**CONSEGNA ESERCIZIO A**
Formatta come elenco numerato le righe dei record comprese tra quella che contiene "You are a computer-use agent. The" e quella che contiene "tap(375, 245)", entrambe incluse, omettendo le righe vuote.

------ TESTO FORNITO

Nel dialetto triestino troviamo un termine insostituibile: semplici e ruspanti, casalinghe e per niente tossiche, le “scovaze” sono quasi gente d famiglia. Lungi dall’essere qualcosa di indesiderabile il rifiuto è qualcosa che fa parte della vita.

Il nostro corpo stesso può essere visto come una splendida macchina che trasforma merende e manicaretti in spazzatura ed energia. Ogni cellula del nostro corpo produce in continuazione anidride carbonica – incurante del protocollo di Kyoto – nonché molecole di scarto di ogni forma, razza e dimensione.

Il più grande produttore di rifiuti è però l’universo stesso: nato da un luminoso e abbagliante Big Bang, ora non può fare altro che andare in discesa, consumando la materia e degradando la propria energia. Il futuro remoto potrebbe assomigliare a un immane discarica uniforme e grigia.

Un altro scenario prevede un ben più eccitante e divertente “Big Crunch”, la grande implosione che chiuderà il sipario del mondo e forse ne aprirà un altro, sempre che il Creatore intenda fare un nuovo universo in materiale riciclato.

------------
------ DATI DEL COMPITO

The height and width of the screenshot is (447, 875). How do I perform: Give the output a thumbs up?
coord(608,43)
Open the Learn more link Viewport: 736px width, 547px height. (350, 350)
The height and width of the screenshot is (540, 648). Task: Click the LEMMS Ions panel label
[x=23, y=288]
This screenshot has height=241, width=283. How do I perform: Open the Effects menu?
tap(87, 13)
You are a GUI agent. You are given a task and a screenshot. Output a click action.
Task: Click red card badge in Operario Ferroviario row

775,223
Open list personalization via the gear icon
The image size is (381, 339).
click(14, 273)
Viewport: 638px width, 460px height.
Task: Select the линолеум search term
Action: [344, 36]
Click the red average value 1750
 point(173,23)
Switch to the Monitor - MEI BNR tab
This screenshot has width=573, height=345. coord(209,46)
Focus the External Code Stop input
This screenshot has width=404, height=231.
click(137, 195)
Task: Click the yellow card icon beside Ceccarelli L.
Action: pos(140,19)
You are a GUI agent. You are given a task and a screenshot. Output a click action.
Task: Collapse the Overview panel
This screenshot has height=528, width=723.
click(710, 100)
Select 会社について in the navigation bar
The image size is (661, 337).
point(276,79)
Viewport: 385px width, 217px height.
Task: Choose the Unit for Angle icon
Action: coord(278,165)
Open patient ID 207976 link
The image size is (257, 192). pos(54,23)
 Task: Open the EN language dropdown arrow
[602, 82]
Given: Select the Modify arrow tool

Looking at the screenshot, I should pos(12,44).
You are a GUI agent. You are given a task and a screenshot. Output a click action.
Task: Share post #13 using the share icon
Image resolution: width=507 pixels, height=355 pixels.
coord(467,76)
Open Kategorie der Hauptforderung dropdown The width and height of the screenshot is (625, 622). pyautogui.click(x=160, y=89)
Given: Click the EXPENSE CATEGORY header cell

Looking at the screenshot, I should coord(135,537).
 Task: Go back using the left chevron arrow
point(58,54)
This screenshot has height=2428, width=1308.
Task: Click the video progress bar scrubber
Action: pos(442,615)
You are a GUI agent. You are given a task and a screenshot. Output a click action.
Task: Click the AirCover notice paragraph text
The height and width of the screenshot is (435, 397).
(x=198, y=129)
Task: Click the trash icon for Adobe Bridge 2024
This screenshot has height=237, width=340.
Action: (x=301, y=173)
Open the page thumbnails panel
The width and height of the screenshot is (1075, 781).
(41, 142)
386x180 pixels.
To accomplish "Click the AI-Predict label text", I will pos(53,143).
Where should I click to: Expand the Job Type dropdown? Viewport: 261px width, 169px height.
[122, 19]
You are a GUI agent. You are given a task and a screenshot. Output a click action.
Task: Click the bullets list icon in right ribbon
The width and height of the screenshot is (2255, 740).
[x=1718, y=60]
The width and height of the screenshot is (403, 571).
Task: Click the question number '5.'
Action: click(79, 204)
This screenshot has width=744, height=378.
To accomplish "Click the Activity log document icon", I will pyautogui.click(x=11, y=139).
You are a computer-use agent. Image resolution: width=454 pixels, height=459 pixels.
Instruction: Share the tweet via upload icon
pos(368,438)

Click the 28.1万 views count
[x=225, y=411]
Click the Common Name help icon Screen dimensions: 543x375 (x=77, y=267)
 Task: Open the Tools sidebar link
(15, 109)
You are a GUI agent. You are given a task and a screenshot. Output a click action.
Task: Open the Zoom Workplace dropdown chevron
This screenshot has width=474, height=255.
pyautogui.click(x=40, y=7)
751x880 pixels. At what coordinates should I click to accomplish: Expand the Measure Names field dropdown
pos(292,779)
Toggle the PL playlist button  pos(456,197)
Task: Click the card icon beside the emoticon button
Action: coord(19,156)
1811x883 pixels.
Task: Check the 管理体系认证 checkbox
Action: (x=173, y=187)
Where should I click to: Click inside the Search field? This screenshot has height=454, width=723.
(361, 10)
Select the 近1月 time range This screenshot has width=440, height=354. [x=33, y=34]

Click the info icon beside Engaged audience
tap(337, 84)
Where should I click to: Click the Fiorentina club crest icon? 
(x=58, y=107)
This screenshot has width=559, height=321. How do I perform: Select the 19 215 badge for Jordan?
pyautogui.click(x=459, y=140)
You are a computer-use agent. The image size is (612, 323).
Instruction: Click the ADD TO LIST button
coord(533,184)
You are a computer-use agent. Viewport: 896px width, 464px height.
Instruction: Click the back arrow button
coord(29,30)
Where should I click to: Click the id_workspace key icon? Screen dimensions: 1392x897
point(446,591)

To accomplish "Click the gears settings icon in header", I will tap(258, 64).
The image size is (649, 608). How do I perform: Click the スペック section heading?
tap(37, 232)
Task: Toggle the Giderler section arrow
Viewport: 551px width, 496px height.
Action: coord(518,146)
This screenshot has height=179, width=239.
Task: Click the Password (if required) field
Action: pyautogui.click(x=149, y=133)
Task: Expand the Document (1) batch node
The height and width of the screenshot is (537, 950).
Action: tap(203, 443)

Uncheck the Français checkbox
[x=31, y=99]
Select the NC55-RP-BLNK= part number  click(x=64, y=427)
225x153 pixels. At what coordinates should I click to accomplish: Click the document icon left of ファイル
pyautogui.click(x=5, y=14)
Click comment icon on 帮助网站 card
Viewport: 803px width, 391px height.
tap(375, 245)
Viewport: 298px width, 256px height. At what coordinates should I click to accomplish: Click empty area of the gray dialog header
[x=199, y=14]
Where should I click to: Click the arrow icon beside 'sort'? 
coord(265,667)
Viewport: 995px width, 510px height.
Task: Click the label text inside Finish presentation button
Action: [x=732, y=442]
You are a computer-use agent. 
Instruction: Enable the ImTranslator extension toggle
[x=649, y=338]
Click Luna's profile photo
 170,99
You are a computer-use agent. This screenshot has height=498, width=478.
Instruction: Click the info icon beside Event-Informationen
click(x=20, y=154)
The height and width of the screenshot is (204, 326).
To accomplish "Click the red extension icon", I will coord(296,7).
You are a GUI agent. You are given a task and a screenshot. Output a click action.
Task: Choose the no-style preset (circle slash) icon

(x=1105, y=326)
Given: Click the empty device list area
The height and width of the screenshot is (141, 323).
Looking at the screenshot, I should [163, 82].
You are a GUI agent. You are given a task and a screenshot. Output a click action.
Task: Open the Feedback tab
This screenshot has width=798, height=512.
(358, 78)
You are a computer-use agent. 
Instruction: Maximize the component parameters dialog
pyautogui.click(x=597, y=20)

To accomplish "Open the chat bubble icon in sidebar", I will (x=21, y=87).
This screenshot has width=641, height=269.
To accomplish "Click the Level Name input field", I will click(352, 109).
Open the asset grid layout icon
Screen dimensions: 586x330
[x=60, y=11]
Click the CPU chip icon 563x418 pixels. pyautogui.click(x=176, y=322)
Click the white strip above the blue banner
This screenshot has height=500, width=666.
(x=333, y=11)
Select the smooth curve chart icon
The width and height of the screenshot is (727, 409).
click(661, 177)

------------

**CONSEGNA ESERCIZIO B**
Riprendi il brano sulle "scovaze" e sui rifiuti dell'universo, continuandolo dal punto in cui si ferma.

**RISPOSTA CORRETTA A**
1. You are a computer-use agent. The image size is (612, 323).
2. Instruction: Click the ADD TO LIST button
3. coord(533,184)
4. You are a computer-use agent. Viewport: 896px width, 464px height.
5. Instruction: Click the back arrow button
6. coord(29,30)
7. Where should I click to: Click the id_workspace key icon? Screen dimensions: 1392x897
8. point(446,591)
9. To accomplish "Click the gears settings icon in header", I will tap(258, 64).
10. The image size is (649, 608). How do I perform: Click the スペック section heading?
11. tap(37, 232)
12. Task: Toggle the Giderler section arrow
13. Viewport: 551px width, 496px height.
14. Action: coord(518,146)
15. This screenshot has height=179, width=239.
16. Task: Click the Password (if required) field
17. Action: pyautogui.click(x=149, y=133)
18. Task: Expand the Document (1) batch node
19. The height and width of the screenshot is (537, 950).
20. Action: tap(203, 443)
21. Uncheck the Français checkbox
22. [x=31, y=99]
23. Select the NC55-RP-BLNK= part number  click(x=64, y=427)
24. 225x153 pixels. At what coordinates should I click to accomplish: Click the document icon left of ファイル
25. pyautogui.click(x=5, y=14)
26. Click comment icon on 帮助网站 card
27. Viewport: 803px width, 391px height.
28. tap(375, 245)

**RISPOSTA CORRETTA B**
Alcuni credono che l’era moderna abbia portato a un regresso piuttosto che a un progresso: si tratta di un falso storico, almeno per quanto riguarda la spazzatura, ve lo posso assicurare dall’alto della mia laurea in discaricologia. I rifiuti di un tempo erano di cattiva qualità, erano estremamente deperibili ed erano buoni solo come concime o cibo per i maiali. Con la rivoluzione industriale l’offerta dell’immondizia si è diversificata, finché sono apparsi i primi rifiuti non biodegradabili. Per la prima volta nella storia gli esseri umani hanno potuto accumulare scorte a sufficienza di questa preziosa materia ultima , materia uluma e un termine tecnico coniato dal grande discaricologo (Bottino De Italspurghis). Il ventesimo secolo ha portato alla scoperta e alla produzione su vasta scala di rifiuti plastici, caratterizzati da una durata e da una resistenza senza eguali. Un ulteriore passo avanti è rappresentato dalle scorie radioattive, che promettono di accompagnarci per milioni di anni.

Ma ultimamente sono venuti alla ribalta tipi di spazzatura ancora più raffinati. Come saprete da alcuni decenni siamo usciti dal mondo moderno per entrare nel postmoderno.

Questo ha portato ad enormi cambiamenti in campo ideologico, sociale, artistico e spazzaturologico. L’enorme domanda di immondizia ha fatto si che per la prima volta nella storia la spazzatura da umile sottoprodotto delle attività umane diventasse non solo qualcosa di desiderabile, ma addirittura venisse prodotta appositamente, su vasta scala e a beneficio di tutti.

Spazzatura da esibire, da assaporare e naturalmente spazzatura da comprare. Alludiamo qui anche e soprattutto a quella spazzatura prodotta dall’arte, dalla cultura, dalla moda e dal media.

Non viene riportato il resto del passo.